I live, as most of you know by now, in what some would consider the boonies. There are places far more rural than our little town, of course – we’re only about 10 minutes from a decent grocery store, a couple of gas stations, a post office, schools, and even a nice new fitness center. Decent-sized cities are about 15 minutes away, and the metropolis of Washington D.C. is less than two hours away.
Still, by many standards, we live in the middle of nowhere. You have to drive down almost a quarter mile of gravel lane to get to our house. We have three acres of land and a lovely view. Cows occasionally graze on the other side of the fence down the hill. Sometimes getting to town takes longer because you get stuck behind a tractor or other farm implement.

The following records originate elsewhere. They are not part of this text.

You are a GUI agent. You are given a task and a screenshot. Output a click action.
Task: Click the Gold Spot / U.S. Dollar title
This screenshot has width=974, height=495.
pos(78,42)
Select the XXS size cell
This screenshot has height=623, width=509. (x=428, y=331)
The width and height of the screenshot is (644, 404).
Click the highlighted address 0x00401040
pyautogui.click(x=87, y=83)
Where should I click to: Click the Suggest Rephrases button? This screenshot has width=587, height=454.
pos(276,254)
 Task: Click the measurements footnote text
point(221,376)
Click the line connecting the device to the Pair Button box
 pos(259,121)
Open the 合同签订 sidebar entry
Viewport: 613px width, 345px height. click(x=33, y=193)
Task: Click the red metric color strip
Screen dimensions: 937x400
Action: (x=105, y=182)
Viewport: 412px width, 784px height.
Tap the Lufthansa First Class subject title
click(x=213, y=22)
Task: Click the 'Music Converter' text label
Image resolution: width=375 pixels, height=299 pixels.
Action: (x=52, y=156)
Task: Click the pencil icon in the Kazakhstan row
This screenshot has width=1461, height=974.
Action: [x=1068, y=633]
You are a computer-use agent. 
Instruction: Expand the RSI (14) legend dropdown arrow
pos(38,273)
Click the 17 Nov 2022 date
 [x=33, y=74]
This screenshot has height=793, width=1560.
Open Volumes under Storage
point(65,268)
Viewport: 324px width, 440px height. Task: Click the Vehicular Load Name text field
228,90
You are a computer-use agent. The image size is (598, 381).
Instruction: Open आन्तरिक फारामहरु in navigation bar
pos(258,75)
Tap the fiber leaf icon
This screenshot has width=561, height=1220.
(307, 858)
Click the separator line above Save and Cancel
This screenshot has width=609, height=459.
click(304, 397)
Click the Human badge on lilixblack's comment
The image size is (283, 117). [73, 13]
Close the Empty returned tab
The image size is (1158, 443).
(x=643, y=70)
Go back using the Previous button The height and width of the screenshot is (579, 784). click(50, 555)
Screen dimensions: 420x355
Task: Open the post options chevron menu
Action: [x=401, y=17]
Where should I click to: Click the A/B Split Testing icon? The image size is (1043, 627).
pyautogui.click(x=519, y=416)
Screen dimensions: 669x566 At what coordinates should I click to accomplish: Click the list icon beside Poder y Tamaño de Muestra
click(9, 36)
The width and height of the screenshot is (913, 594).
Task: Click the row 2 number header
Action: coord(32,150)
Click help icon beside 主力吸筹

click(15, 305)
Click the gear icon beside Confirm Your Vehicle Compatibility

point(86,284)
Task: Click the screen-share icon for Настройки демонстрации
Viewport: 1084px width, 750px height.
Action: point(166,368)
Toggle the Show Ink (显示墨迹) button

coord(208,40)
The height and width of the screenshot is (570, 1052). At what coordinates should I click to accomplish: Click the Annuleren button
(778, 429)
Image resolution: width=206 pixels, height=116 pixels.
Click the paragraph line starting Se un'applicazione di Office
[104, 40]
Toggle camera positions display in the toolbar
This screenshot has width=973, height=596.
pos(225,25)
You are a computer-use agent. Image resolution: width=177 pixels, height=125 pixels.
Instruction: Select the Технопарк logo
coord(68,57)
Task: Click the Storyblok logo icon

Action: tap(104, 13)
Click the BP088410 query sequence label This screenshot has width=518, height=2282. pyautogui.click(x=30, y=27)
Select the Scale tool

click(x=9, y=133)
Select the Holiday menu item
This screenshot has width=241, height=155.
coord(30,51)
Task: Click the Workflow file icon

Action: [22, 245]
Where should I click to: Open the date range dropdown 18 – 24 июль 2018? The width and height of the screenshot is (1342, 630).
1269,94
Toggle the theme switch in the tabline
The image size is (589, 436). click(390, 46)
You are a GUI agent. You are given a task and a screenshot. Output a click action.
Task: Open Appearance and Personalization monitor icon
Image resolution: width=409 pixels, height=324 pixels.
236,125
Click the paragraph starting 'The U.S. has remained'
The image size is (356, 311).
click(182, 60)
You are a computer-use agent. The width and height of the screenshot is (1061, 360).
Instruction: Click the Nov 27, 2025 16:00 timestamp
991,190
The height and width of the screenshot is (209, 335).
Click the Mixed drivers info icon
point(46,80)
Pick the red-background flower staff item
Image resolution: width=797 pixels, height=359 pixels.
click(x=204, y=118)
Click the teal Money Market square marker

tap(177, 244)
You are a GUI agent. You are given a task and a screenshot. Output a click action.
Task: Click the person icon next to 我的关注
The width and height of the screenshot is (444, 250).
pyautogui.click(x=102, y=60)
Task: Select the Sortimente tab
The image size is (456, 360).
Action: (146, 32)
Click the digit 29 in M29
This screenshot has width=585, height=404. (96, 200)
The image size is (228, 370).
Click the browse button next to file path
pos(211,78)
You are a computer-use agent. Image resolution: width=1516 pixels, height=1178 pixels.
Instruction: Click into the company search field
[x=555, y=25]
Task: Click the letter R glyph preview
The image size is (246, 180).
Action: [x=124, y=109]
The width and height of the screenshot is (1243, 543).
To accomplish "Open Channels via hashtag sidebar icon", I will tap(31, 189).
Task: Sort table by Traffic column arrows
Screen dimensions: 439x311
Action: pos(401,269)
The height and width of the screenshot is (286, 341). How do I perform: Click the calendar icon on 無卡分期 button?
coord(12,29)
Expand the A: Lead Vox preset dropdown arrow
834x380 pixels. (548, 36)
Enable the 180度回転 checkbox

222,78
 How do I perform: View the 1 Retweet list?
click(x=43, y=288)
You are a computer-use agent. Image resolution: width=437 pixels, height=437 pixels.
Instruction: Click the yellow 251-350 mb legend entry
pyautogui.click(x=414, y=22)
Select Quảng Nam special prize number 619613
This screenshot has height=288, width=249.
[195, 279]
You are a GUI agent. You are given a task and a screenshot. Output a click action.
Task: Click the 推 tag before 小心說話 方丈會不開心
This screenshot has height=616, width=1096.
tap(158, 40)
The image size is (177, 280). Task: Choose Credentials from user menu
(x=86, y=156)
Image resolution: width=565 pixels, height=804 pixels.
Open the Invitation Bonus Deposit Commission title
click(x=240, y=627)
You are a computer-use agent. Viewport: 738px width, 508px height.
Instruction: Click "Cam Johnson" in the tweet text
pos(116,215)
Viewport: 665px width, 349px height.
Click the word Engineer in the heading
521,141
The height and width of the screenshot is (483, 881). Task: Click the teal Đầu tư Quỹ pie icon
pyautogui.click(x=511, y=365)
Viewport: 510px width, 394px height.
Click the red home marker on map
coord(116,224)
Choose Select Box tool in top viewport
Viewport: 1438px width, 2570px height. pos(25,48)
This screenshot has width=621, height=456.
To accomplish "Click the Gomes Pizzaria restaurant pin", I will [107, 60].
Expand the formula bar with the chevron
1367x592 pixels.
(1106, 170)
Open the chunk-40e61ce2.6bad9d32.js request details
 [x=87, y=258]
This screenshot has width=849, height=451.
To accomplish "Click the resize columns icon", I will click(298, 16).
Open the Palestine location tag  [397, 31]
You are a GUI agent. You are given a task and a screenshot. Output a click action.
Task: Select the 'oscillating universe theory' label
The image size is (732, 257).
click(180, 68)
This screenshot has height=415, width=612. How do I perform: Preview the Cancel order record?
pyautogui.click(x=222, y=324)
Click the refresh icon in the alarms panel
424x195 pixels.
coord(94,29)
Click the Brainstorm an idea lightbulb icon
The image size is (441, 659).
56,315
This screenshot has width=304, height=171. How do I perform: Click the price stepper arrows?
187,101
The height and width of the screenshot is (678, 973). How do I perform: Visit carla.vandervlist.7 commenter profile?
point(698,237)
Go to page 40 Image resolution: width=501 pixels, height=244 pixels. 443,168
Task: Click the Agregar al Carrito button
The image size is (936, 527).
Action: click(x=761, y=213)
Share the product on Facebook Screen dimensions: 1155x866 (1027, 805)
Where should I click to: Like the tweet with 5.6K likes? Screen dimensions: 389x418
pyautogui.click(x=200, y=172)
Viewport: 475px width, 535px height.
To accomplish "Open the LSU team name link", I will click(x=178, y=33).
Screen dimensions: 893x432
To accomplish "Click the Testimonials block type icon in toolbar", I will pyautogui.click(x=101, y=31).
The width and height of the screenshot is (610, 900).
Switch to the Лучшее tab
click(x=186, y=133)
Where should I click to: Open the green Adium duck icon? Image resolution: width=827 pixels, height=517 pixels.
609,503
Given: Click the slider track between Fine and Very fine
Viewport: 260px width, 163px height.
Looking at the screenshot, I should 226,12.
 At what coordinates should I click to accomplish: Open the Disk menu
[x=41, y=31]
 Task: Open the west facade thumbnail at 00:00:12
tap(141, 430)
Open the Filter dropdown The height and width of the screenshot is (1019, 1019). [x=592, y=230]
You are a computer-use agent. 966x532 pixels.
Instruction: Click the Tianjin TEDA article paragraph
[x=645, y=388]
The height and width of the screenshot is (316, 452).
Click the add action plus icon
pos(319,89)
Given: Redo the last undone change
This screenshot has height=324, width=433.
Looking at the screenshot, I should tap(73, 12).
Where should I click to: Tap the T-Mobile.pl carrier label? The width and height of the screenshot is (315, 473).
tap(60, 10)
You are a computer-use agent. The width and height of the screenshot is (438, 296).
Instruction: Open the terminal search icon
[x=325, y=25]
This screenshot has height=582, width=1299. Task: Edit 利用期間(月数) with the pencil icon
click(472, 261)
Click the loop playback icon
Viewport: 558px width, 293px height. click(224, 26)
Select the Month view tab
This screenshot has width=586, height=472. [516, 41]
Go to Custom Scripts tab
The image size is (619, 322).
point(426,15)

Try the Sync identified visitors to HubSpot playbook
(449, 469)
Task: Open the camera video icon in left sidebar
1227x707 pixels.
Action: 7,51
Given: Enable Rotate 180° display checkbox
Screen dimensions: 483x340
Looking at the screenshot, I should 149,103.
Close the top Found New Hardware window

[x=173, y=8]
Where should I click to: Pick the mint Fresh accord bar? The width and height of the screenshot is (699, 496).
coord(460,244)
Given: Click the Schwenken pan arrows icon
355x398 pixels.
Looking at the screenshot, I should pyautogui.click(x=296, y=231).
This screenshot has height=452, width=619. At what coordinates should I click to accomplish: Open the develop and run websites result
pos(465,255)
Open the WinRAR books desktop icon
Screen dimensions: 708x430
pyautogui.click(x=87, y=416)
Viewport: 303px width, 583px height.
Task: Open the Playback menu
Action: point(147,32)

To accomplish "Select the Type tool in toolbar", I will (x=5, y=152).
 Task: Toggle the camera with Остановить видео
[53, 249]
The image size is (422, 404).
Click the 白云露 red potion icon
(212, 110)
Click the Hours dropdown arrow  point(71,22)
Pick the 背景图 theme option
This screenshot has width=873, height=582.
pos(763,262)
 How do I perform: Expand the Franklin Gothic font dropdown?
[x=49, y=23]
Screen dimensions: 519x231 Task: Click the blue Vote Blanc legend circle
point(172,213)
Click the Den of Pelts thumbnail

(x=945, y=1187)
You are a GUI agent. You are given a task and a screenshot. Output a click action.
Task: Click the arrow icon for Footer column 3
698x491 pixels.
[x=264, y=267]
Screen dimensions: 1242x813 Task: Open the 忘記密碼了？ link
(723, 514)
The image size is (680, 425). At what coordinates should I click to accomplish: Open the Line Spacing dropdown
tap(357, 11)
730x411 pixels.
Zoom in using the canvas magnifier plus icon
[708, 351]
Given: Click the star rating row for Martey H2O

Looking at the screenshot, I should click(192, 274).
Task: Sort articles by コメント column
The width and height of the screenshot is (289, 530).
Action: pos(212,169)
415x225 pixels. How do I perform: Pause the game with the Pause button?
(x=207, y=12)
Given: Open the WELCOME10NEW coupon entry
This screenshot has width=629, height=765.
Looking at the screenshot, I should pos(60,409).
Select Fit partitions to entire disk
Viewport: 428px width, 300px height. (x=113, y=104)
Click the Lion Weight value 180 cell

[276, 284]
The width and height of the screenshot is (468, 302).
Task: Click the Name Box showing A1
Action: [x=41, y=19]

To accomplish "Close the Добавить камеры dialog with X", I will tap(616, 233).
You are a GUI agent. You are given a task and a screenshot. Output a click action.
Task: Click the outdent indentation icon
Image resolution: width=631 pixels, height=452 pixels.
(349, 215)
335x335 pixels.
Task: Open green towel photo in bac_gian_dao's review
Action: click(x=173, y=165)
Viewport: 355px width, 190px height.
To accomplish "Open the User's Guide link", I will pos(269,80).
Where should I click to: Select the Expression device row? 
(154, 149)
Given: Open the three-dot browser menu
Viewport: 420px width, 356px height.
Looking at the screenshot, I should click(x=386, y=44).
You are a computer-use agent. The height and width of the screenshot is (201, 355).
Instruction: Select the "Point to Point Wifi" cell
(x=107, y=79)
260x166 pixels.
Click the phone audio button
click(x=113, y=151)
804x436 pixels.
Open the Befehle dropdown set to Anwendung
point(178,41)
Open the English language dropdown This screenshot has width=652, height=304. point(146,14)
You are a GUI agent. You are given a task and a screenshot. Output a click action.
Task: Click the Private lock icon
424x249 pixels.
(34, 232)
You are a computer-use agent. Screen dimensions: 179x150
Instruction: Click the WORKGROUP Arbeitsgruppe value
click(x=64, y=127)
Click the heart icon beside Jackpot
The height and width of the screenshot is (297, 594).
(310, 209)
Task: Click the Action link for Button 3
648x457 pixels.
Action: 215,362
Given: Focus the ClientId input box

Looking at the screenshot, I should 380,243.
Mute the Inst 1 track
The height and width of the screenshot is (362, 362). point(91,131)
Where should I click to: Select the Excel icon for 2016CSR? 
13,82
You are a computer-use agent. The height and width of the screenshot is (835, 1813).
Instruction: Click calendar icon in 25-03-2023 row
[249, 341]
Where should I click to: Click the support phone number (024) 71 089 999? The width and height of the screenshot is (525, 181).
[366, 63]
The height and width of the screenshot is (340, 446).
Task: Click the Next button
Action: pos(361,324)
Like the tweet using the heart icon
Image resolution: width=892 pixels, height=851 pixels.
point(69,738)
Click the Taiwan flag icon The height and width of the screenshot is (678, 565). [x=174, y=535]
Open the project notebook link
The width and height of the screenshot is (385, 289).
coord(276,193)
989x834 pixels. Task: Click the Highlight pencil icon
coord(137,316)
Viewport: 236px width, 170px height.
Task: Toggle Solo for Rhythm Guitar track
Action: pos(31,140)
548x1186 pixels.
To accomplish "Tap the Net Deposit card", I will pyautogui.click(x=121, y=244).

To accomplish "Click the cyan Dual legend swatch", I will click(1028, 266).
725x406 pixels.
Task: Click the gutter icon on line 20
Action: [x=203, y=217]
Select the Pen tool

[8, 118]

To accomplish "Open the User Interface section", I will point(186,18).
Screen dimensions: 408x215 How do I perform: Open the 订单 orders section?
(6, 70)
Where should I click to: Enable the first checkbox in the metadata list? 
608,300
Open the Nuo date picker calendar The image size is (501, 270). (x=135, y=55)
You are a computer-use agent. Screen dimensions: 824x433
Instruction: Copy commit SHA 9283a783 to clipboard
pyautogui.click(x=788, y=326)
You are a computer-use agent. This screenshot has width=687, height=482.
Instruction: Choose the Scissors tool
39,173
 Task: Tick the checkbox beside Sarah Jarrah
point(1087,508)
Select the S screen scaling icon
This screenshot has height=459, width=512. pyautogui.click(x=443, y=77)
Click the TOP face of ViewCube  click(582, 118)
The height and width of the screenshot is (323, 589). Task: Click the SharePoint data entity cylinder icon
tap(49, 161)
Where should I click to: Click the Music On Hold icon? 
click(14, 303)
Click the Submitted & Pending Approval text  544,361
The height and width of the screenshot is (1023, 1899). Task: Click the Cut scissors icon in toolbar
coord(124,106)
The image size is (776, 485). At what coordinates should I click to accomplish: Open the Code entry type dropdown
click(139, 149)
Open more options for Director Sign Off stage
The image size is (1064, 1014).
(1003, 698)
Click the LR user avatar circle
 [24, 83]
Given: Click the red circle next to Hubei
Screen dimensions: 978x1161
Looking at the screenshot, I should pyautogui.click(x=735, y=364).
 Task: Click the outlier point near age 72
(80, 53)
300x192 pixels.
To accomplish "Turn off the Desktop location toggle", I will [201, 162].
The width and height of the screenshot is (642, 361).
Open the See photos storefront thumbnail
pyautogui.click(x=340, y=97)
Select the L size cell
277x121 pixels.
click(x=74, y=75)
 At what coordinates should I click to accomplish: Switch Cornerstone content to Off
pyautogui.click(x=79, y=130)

There were many reasons we chose to move where we did – cheaper home prices, good schools, the idea that our children could grow up playing outside rather than stuck behind fences and locked into sterile plastic playgrounds. And there are many more reasons we discovered after we moved here. People are friendlier. They wave, even to strangers, and offer assistance when needed, without being asked or expecting recompense. Raising chickens, goats, or horses isn’t unusual, nor is growing your own vegetable garden or hanging your laundry to dry on a line outside.
Wanting to breathe clean air, be outdoors, and live a life with at least a modicum of self-sufficiency isn’t unusual out here. Knowing your neighbors’ names – and the names of their children and dogs – is expected. Sure, we’ve got our share of loonies, jerks, and McMansion-dwellers, but they’re balanced by the real people who share our town.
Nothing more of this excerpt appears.